According to the water safety article, what is all you need to build a child's confidence in the water at home?

PAGE EXTRACT:
◆ ◆ ◆ ◆

By Steve Hicks, MD, PhD

Dr. Hicks is the Chief Medical Officer for As You Are and Associate Professor of Academic General Pediatrics at Pennsylvania State College of Medicine. He has spent the last decade serving the community as a researcher and general pediatrician, performing well-child check-ups, sick visits and developmental evaluations. As a physician scientist, Dr. Hicks studies the influence of genetics and the environment on pediatric health.


Memorial Day weekend marks the unofficial start of summer, and many families celebrate with summertime fun. Whether it’s a backyard cookout, a long weekend trip to the beach or just opening your pool for the year, these water safety tips can help you keep your kids safe around water every day of the year.

Introduce your child to water early

If you haven’t already, introduce your child to water! Sometimes, entering a pool or a lake for the first time can be daunting for children – they’re unable to touch the ground, water may splash their face and temperatures can be inconsistent. However, you can build confidence in the water relatively easily in your home, and all you need is a cup and a bathtub or shower.

◆ ◆ ◆ ◆

INPUT DATA:
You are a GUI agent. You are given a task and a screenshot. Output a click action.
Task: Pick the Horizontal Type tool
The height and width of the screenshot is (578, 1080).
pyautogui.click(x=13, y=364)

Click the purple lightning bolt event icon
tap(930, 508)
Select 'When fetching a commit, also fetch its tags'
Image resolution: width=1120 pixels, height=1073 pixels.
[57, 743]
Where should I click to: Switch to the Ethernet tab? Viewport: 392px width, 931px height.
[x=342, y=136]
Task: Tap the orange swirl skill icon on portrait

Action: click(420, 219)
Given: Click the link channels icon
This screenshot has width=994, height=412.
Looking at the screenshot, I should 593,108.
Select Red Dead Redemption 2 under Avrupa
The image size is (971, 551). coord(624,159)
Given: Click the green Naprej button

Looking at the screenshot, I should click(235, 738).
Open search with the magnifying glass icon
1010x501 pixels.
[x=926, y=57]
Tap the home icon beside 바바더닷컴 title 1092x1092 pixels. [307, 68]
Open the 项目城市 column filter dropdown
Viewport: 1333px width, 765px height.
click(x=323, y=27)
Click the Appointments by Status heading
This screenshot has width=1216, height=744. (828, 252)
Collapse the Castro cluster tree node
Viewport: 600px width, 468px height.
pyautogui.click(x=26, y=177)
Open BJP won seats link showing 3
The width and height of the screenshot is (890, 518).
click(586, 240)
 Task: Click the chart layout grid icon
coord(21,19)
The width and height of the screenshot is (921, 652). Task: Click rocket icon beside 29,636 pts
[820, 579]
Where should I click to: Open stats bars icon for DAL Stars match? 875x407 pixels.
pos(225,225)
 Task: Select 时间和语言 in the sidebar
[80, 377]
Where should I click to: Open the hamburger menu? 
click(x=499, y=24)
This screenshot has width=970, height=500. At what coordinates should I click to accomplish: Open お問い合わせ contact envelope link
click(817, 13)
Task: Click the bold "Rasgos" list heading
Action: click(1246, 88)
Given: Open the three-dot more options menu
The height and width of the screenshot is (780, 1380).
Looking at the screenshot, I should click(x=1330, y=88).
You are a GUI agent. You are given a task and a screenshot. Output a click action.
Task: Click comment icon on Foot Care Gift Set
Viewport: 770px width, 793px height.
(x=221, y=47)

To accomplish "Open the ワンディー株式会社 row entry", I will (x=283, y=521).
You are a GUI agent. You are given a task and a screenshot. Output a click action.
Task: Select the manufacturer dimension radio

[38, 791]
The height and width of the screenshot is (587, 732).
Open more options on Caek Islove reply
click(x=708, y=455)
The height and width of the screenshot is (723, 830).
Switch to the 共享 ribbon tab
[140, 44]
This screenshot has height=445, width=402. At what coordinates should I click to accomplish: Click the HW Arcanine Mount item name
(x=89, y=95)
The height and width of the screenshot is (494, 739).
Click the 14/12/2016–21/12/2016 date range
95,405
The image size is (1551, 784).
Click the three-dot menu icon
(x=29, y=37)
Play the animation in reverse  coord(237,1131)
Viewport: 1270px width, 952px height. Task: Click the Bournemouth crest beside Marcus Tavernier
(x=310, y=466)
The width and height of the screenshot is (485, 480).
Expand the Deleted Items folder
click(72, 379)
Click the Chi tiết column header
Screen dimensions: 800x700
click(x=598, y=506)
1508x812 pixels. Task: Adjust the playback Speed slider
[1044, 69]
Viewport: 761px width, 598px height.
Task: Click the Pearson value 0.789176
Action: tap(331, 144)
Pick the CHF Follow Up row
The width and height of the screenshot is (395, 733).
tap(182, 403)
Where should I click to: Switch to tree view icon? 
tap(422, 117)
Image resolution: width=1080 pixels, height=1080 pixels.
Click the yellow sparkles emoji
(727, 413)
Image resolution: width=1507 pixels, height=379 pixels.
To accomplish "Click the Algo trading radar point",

◆ ◆ ◆ ◆

ANSWER SECTION: A cup and a bathtub or shower.